- Texte source:

┄┄┄┄┄┄

Les variations Le Nain (Vidéo)

L’exposition « Le mystère Le Nain » est au Louvre-Lens pour encore trois semaines. Après avoir indiqué les grands traits de ce mystère et évoqué la beauté des plus remarquables tableaux des trois frères peintres du XVIIe siècle,  nous toquons aujourd’hui à la carapace de ce mystère… sans espoir de la percer.

  1. Les remplois fréquents

Sous La Victoire, une Sainte Famille ; sous Le Joueur de flageolet, un portrait ; sous La Nativité, une ébauche de femme allaitant, etc. : un certain nombre de Le Nain sont peints sur des toiles ayant déjà servi. On le sait parce que leurs tableaux n’échappent pas à la règle qui veut que « les fonds repoussent toujours », au bout d’un temps on devine le premier sujet qui perce sous le second. On le sait aussi grâce aux radiographies qui révèlent ce sous-sol et permettent de s’en faire une bonne idée. Réutiliser une toile inachevée ou ratée, tout jeune peintre l’a fait, mais on comprend mal les remplois aussi nombreux dans l’atelier des Le Nain. Le Reniement de saint Pierre(acquis par le Louvre en 2008), recouvre un portrait de femme qui lui-même recouvre un premier sujet qui n’est guère identifiable. Trois tableaux sur une seule toile ! Les surépaisseurs de peinture fragiliseront la couche picturale et les dessous, en repoussant, viendront en perturber la lisibilité. Le souci économique a-t-il primé sur la technique ? Nous constatons un fort taux de remploi chez les Le Nain parce que, en raison du mystère qui entoure leur production, beaucoup de leurs toiles sont radiographiées. Etait-ce l’usage au XVIIe siècle ou cette volonté de ne pas gâcher leur était-elle particulière ?

┄┄┄┄┄┄

- Données enregistrées:
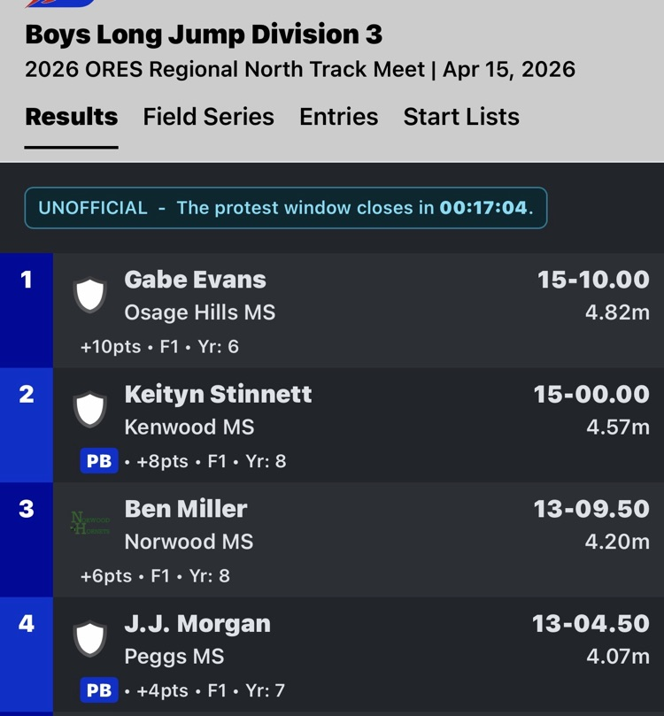Select the Results tab
Screen dimensions: 664x716
tap(71, 117)
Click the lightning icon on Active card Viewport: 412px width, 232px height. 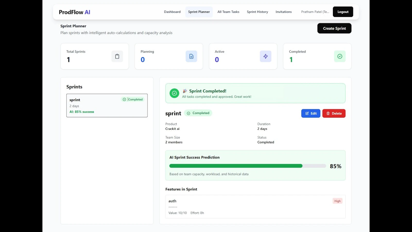[x=265, y=56]
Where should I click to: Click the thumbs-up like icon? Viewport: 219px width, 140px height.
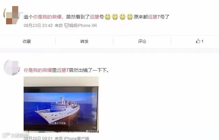[198, 41]
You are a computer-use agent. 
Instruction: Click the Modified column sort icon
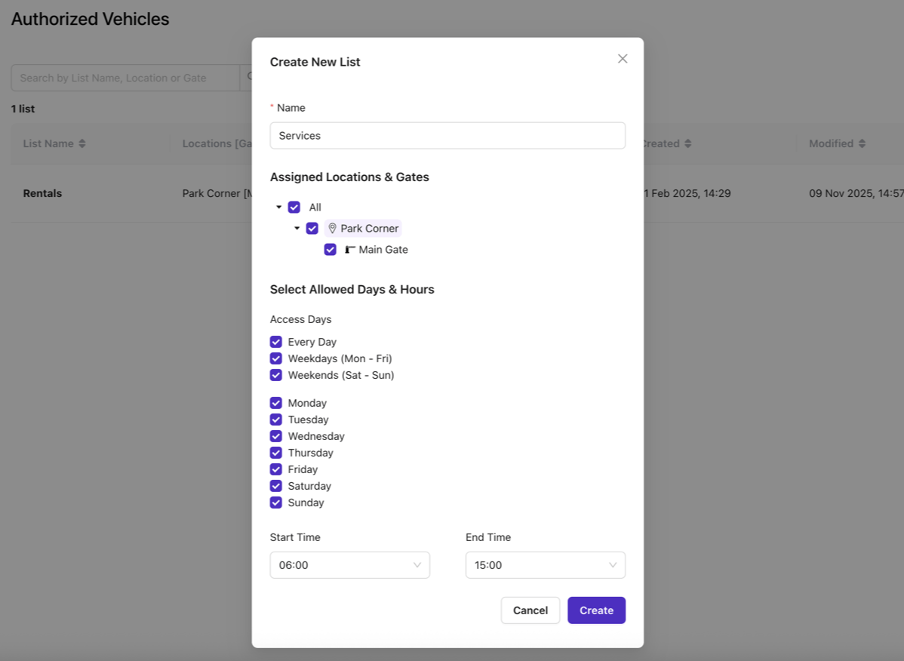click(862, 143)
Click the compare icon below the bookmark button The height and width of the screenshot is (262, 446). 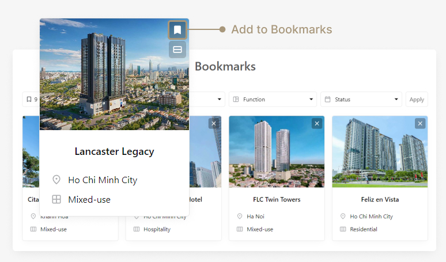[x=177, y=50]
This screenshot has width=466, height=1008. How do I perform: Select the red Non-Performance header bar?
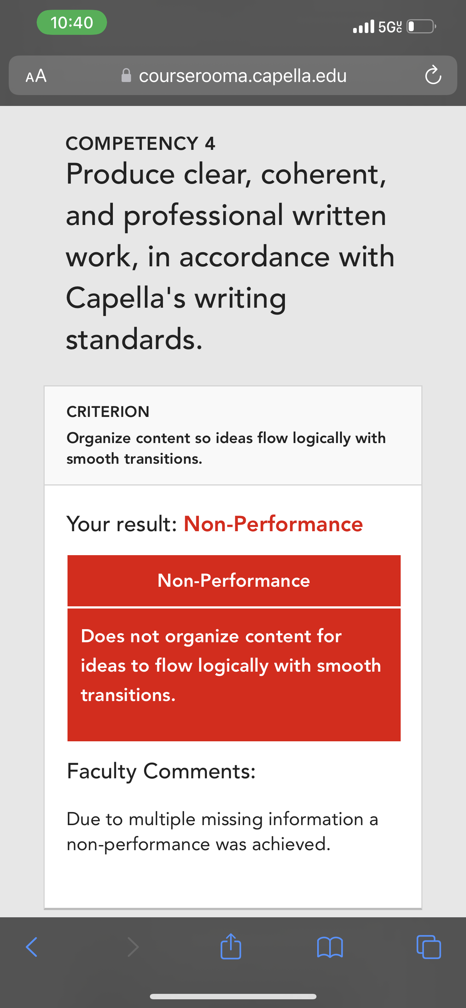234,580
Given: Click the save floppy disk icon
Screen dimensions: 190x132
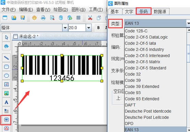Looking at the screenshot, I should (x=23, y=18).
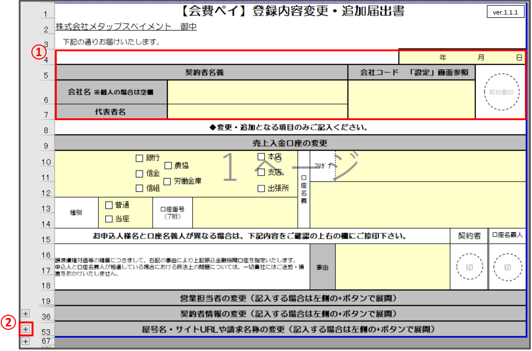
Task: Tick the 出張所 checkbox
Action: pyautogui.click(x=261, y=188)
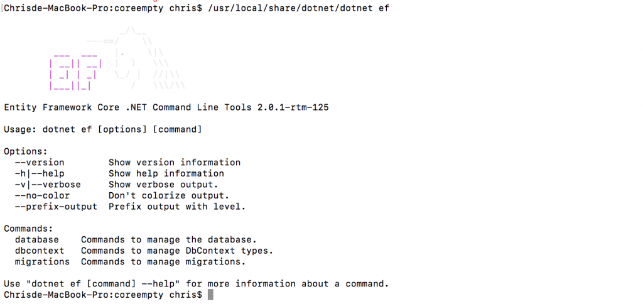This screenshot has height=304, width=643.
Task: Click the bottom Chrisde-MacBook-Pro prompt text
Action: [103, 295]
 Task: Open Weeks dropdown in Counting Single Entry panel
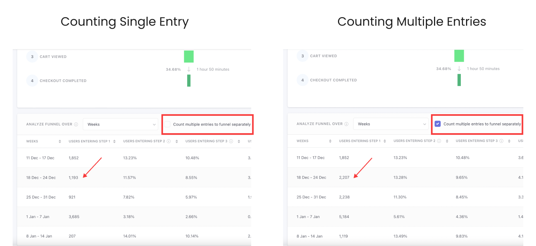tap(121, 124)
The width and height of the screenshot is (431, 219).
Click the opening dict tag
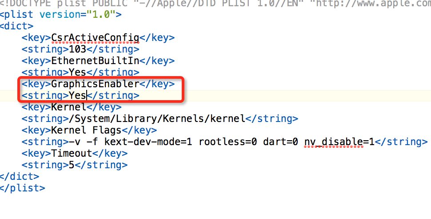pos(16,26)
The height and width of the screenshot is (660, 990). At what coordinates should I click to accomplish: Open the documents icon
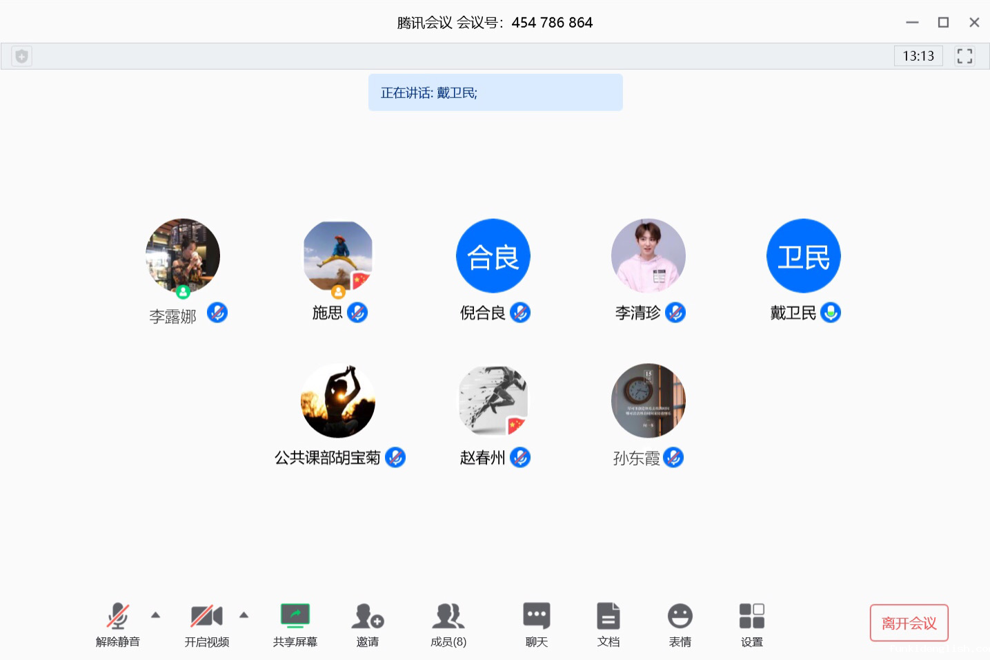(x=608, y=616)
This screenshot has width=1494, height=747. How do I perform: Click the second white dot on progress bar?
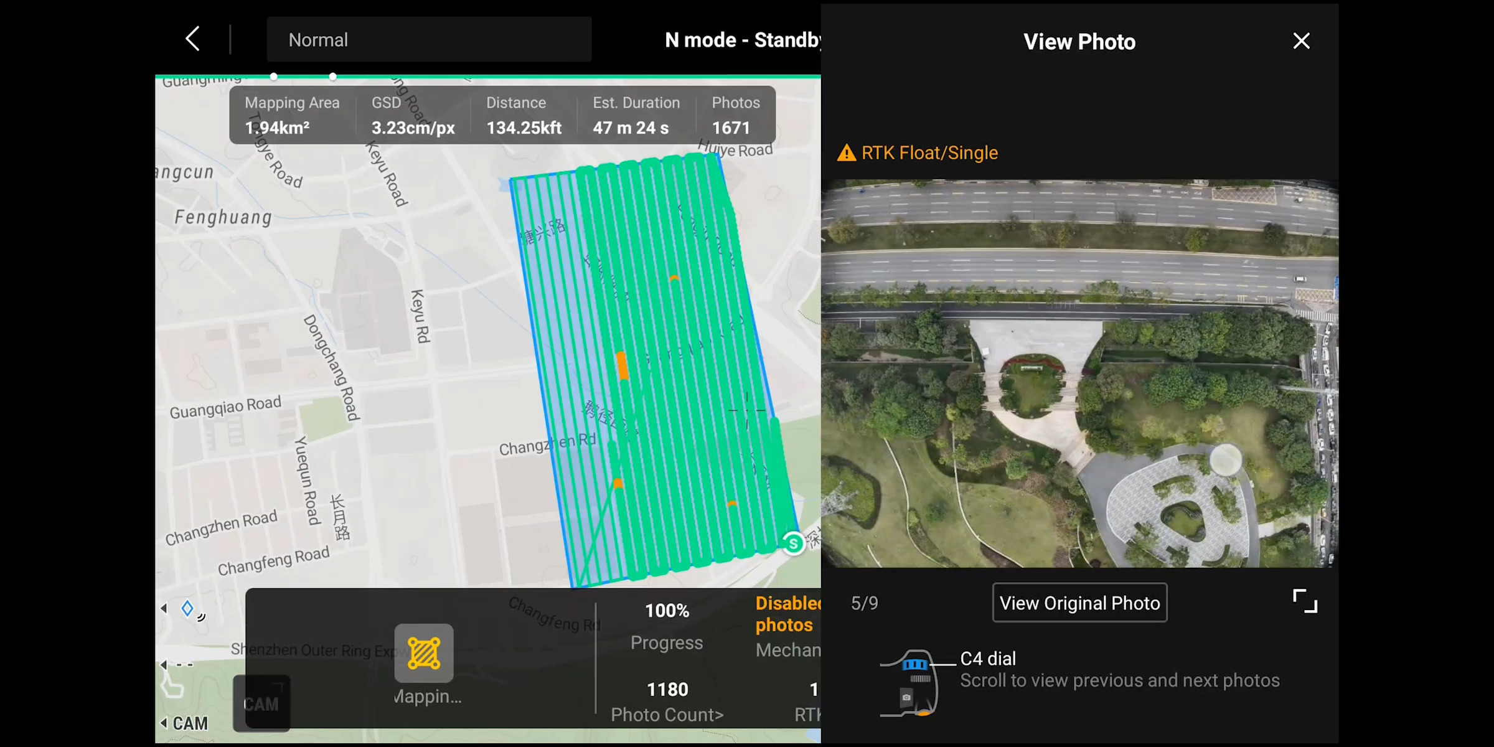[x=333, y=77]
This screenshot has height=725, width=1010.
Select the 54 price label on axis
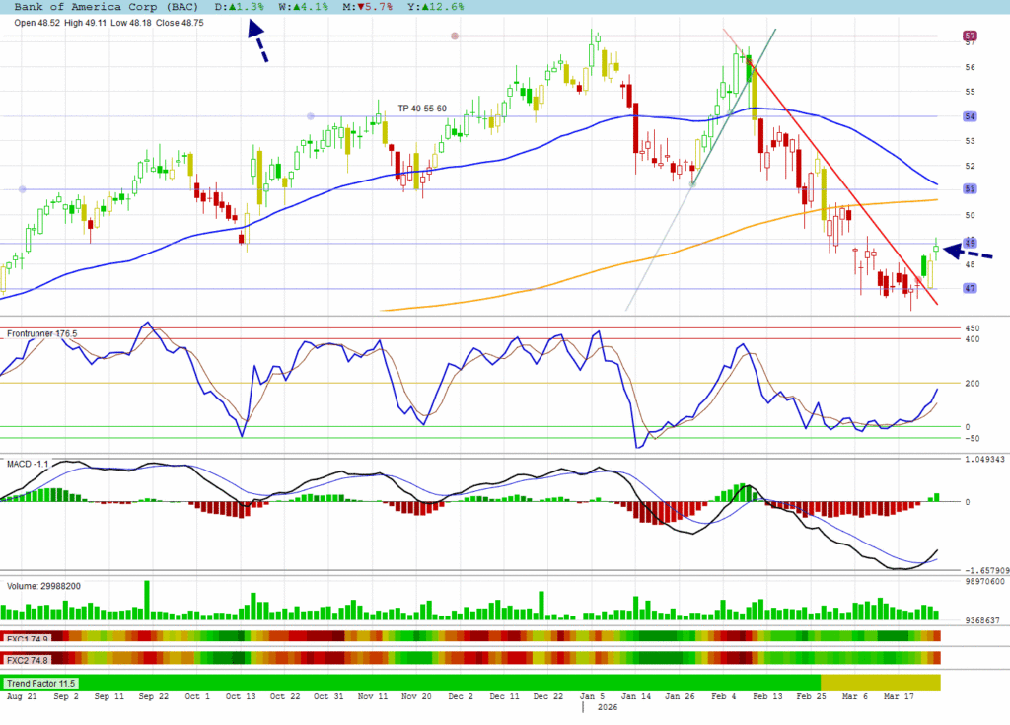pyautogui.click(x=970, y=116)
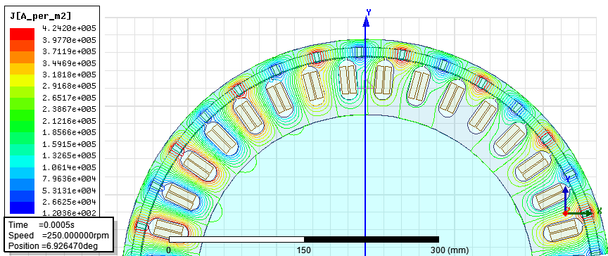Click the J[A_per_m2] legend title
Image resolution: width=608 pixels, height=256 pixels.
coord(40,15)
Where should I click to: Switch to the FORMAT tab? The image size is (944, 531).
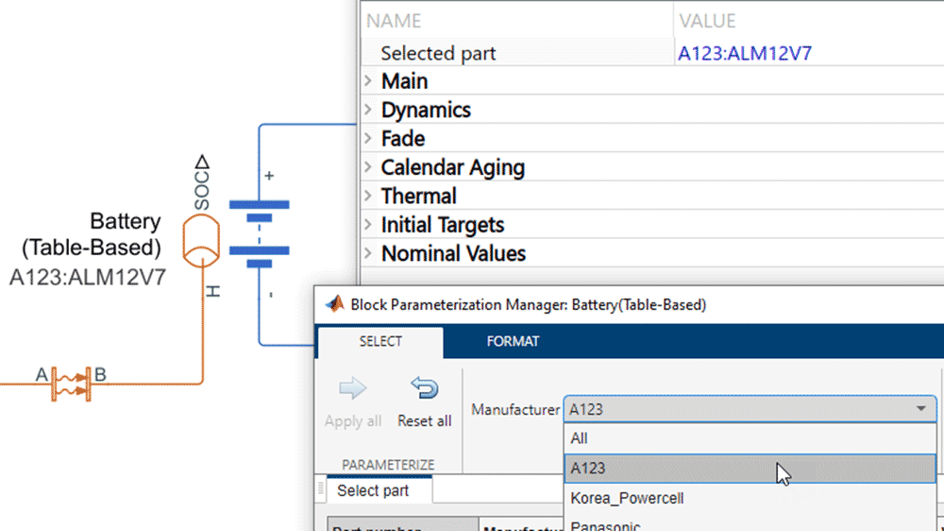(x=513, y=341)
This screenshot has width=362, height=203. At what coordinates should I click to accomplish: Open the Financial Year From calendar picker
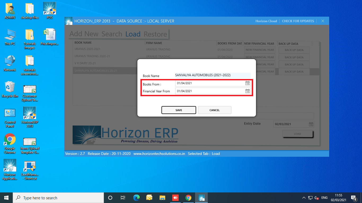[247, 91]
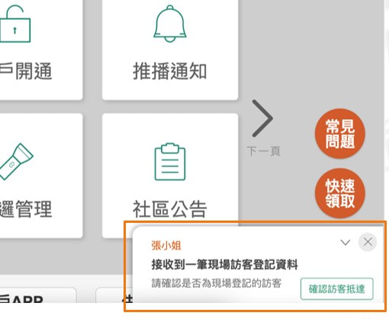
Task: Select the partially hidden second bottom tab
Action: (x=114, y=295)
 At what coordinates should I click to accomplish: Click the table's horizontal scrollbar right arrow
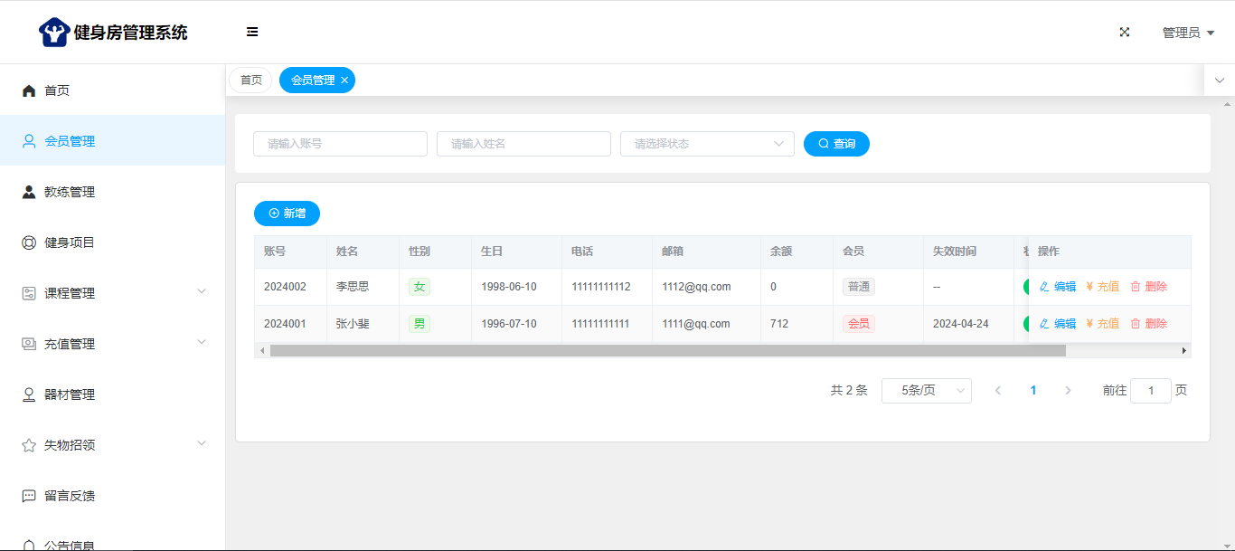coord(1184,350)
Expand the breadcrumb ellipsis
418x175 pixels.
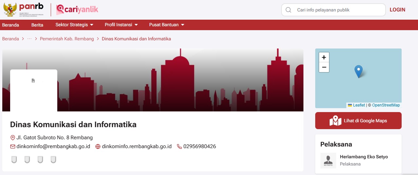pyautogui.click(x=29, y=39)
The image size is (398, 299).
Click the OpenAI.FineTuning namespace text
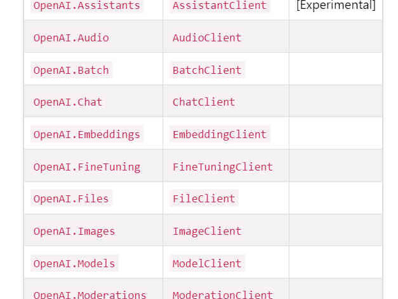87,167
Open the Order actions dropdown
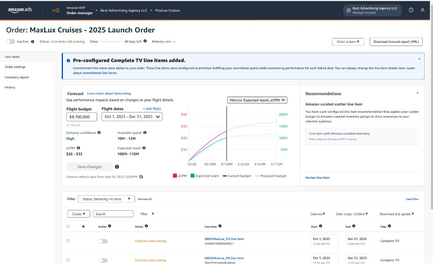The image size is (433, 264). (x=348, y=42)
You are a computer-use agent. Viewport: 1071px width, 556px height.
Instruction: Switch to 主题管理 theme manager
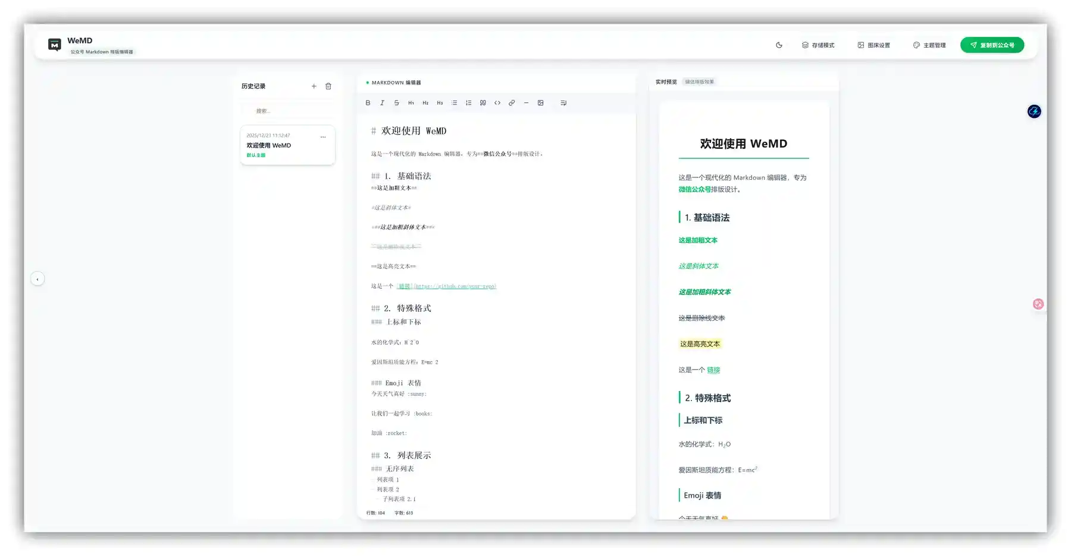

┄┄┄┄┄┄

- Énoncé de l'exercice:
Reproduisez fidèlement, dans le texte source consacré aux frères Le Nain, tout ce qui va de « Les variations Le » jusqu'à « de la percer. ». Veuillez vous fonder exclusivement sur le texte source.

- Réponse rédigée:
Les variations Le Nain (Vidéo)

L’exposition « Le mystère Le Nain » est au Louvre-Lens pour encore trois semaines. Après avoir indiqué les grands traits de ce mystère et évoqué la beauté des plus remarquables tableaux des trois frères peintres du XVIIe siècle,  nous toquons aujourd’hui à la carapace de ce mystère… sans espoir de la percer.